Muhlenberg Opens Theater and Dance Season with 'Polaroid Stories,' Oct. 6-10
Provocative black-box production interweaves mythology with real stories of homeless youth.Wednesday, September 15, 2010 11:45 AM
The Muhlenberg College Department opens its 2010-11 mainstage season with Naomi Iizuka's "Polaroid Stories," a visceral blend of classical mythology and real-life stories told by street kids. The production will be directed by Zach Trebino, a senior theater major at the college. The play runs Oct. 6-10 in the college's 100-seat Studio Theatre.
"Every season we choose at least one student to direct on the mainstage," said Jim Peck, chair for of the department. "It's an important and longstanding value of the program - that directing students who have shown exceptional promise get the opportunity to lead a project with the full support of the department. Zach's outstanding record as a director, playwright, and actor made him a great choice for this opportunity."
"Polaroid Stories" will mark Trebino's second mainstage directing opportunity. Last fall, he helmed a one-act play, "Ouroboros, which he also wrote, as part of the "New Voices" one-act festival.
"It is wonderful that Muhlenberg affords students the ability to develop what they learn in the classroom," Trebino said. "This is an opportunity that most undergraduates do not receive."
Inspired in part by Ovid's "Metamorphoses," "Polaroid Stories" takes place on an abandoned pier on the outermost edge of a city, a way-stop for dreamers, dealers and desperadoes. The play is their story - heartbreaking and celebratory, all at once. Trebino was attracted to "Polaroid Stories" because of the play's language.
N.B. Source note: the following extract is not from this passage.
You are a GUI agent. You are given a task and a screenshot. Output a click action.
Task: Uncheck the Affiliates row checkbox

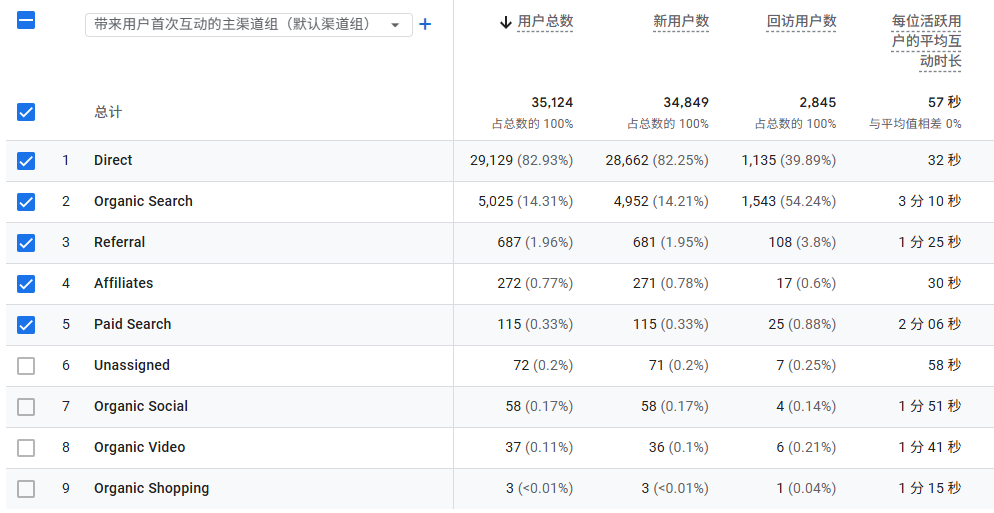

"The play mixes poetic lyricism with gritty, real, human speech," he said.
"Polaroid Stories," journeys into a dangerous world where myth-making fulfills a fierce need for transcendence, where storytelling has the power to transform a reality in which characters' lives are continually threatened and devalued. Not all the stories they tell are true; some are lies, wild yarns, clever deceits, baroque fabrications. But whether or not a homeless youth invents an incredible history for himself isn't the point, explains one character: "All these stories and lies add up to something like the truth."
"The play shows that there is a godliness within everyone, even the most disenfranchised people," Trebino said. "Everyone has a story worth remembering."
Muhlenberg's production of "Polaroid Stories" will be more minimalist than other productions of the play. It will take place in a smaller space than usual and will have fewer set pieces.
"I see the production as occurring in a black box magical fantasy theater," Trebino said, "where things wonderful and fantastical can occur, and there is magic around every corner."
Trebino said he takes his vision for the play in part from Jerzy Grotowski's idea of "poor theatre," in which the actor is the main arbitrator of the theatrical experience. He is also interested in theater that stems from Greek and Roman mythology. He was particularly interested in "Polaroid Stories," he said, because the focus is on the female characters.
"'Polaroid Stories' turns mythology on its head because it makes female characters the focus," he said.
Muhlenberg College is a liberal arts college of 2,221 students in Allentown, Pa. The college offers Bachelor of Arts degrees in theater and dance. Princeton ranks Muhlenberg's theater program sixth in the nation, and the Fiske Guide to Colleges lists both the theater and dance programs among the top small college programs in the United States. Muhlenberg is one of only eight colleges to be listed in Fiske for both theater and dance.
"Polaroid Stories" plays Oct. 6-10 in the Studio Theatre, Trexler Pavilion for Theatre and Dance, Muhlenberg College, 2400 Chew St., Allentown. The production is recommended for mature audiences.
Performances are Wednesday through Friday, Oct. 6-8, at 8 p.m.; Saturday, Oct. 9, at 2 and 8 p.m.; and Sunday, Oct. 10, at 2 p.m. Tickets are $15 general admission, $8 for youth 17 and under. Group rates and season subscriptions are available.